An important issue in seismology is the global and regional characteristics of velocity discontinuities in the Earth’s mantle. Some of these represent known phase transitions in mantle minerals. The existence and nature of such discontinuities is very important for our understanding of the internal dynamics of the Earth (such as mixing between the upper and lower mantle) and provides the input needed by mineral physicists to connect seismic discontinuities with mineralogical phase changes.

We have made the first global map of the Lehmann discontinuity at 220 km depth, and interpreted the observations as most probably being caused by a change in deformation mechanism. We also discovered that the mid-transition zone discontinuity at 520 km depth is ‘split’ in many regions and provided the first observations of the 660 km discontinuity using PP precursors. Previous studies had interpreted these discontinuities in terms of phase transitions in olivine. Our work, on the other hand, shows that additional phase transitions in garnet are needed to explain complex features seen in the seismic data. These results fundamentally change our ideas of how the mantle works and suggest that mantle mixing may vary regionally rather than being a globally unified process and that the Earth’s transition zone is more compositionally heterogeneous than previously thought.

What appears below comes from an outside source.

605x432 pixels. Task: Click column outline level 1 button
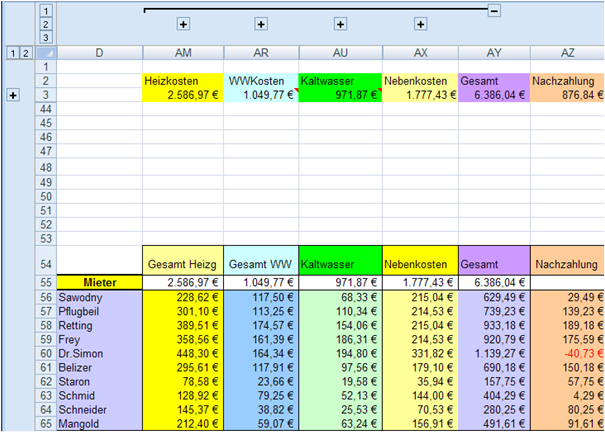click(44, 9)

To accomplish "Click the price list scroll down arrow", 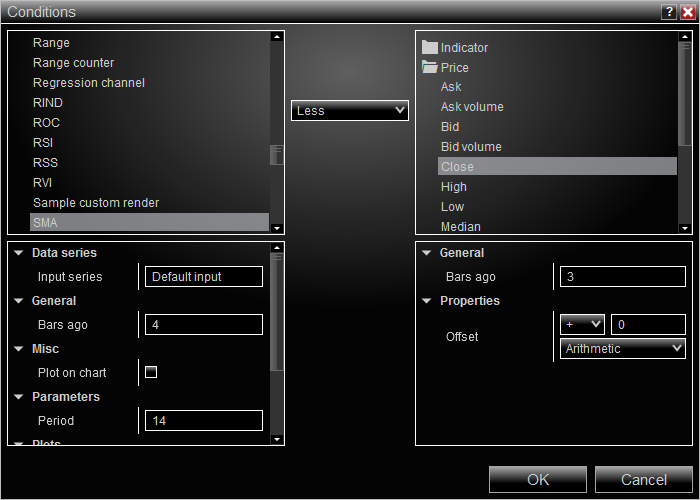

Our aim is to build a global data set of many different data types that can be exploited to study mantle discontinuities and compared with new mineral physical results. During the last few years, we extended my original SS and PP precursor data set to receiver functions. More recently, we have been working on short period P’P’ precursors, which give puzzling results quite different from long period PP precursors, suggesting that the mineralogical properties of transition zone discontinuities may be frequency dependent. At the moment, we are focussing on two regional studies using receiver functions, one in Iceland to image the mantle plume and the other in Europe to study the regional subduction.

Mantle Discontinuities
Examples of how seismic data can be used to study mantle discontinuities. Shown are traces for North America and Indonesia and a global overview of places where there are robust reflections from the Lehmann discontinuity. The dashed lines in the stacks represent the 95% confidence levels and the grey areas denote robust reflections. The Lehmann discontinuity at 220 km depth is present as a robust reflector below both Indonesia and North America. The 520 km discontinuity is split below Indonesia, but shows one peak under North America. There are also strong signals from lower mantle reflectors at ± 1100 km depth; these lie in a region in which recent tomographic models contain exceptionally strong high velocity abnomalies, (probably) associated with material subducted in the Indonesian subduction zone.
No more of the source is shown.